◆ Texto de origem:
|---|
A Lei nº 13.820 exige, contudo, que o Tesouro emita novos títulos para o BC sempre que esse “lastro” cair a menos de 4% do total da carteira (algo como R$ 75 bilhões hoje), patamar que não se encontra tão distante quanto parece.
É verdade que os números (ainda parciais) de setembro mostram uma pequena redução das compromissadas (R$ 13,6 bilhões). Mas há pouco mais de R$ 100 bilhões em títulos vencendo no último trimestre de 2020 (R$ 93 bilhões em outubro apenas) e déficit ao redor de R$ 100 bilhões no mesmo período.
Ou seja, para evitar novas compromissadas, o Tesouro terá que colocar perto de R$ 200 bilhões em títulos no trimestre.
Caso o Tesouro não o faça, precisará realizar novos aportes ao BC, o que faria novamente a medida “antiga” da dívida se descolar da “nova” medida.
No entanto, torna-se questão de tempo para que o jogo de gato-e-rato continue, a menos que se encontre maneira de equacionar as contas públicas ou, em sua ausência, o BC não mais consiga exercer o controle sobre a política monetária e, portanto, sobre a inflação.
O tempo se esvai, ainda mais em face da enormidade da tarefa e da paralisia do governo. Não é por outro motivo que o mercado insiste em nos jogar os fatos na cara.
|---|
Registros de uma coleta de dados
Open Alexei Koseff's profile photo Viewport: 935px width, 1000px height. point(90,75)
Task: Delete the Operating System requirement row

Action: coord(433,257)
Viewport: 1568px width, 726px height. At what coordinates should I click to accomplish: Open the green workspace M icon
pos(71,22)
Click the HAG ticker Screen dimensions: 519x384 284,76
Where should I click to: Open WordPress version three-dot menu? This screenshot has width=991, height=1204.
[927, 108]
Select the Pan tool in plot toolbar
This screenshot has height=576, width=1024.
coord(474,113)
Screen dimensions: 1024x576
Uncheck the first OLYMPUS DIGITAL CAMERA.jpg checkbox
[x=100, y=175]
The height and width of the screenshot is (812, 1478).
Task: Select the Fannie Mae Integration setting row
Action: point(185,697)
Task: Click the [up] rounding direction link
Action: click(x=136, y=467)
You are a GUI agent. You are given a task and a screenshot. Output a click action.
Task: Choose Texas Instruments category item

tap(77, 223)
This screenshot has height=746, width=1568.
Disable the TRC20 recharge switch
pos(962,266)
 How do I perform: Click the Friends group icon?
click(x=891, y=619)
|---|
◆ Desafios:
• a. Cite o trecho do texto sobre a dívida pública entre "Caso o Tesouro" e "fatos na cara.", incluindo essas duas partes.
• b. No texto sobre a dívida pública, reescreva de forma mais curta o parágrafo que começa com "É verdade que os números", sem perder os fatos principais.
Os registros não têm nenhuma relação com o texto sobre a dívida pública.

◆ Respostas das tarefas:
• a.
Caso o Tesouro não o faça, precisará realizar novos aportes ao BC, o que faria novamente a medida “antiga” da dívida se descolar da “nova” medida.
No entanto, torna-se questão de tempo para que o jogo de gato-e-rato continue, a menos que se encontre maneira de equacionar as contas públicas ou, em sua ausência, o BC não mais consiga exercer o controle sobre a política monetária e, portanto, sobre a inflação.
O tempo se esvai, ainda mais em face da enormidade da tarefa e da paralisia do governo. Não é por outro motivo que o mercado insiste em nos jogar os fatos na cara.

• b. Dados parciais de setembro mostram leve queda das compromissadas (R$ 13,6 bilhões). Porém, no último trimestre de 2020 vencem pouco mais de R$ 100 bilhões em títulos (R$ 93 bilhões só em outubro), com déficit de cerca de R$ 100 bilhões no mesmo período.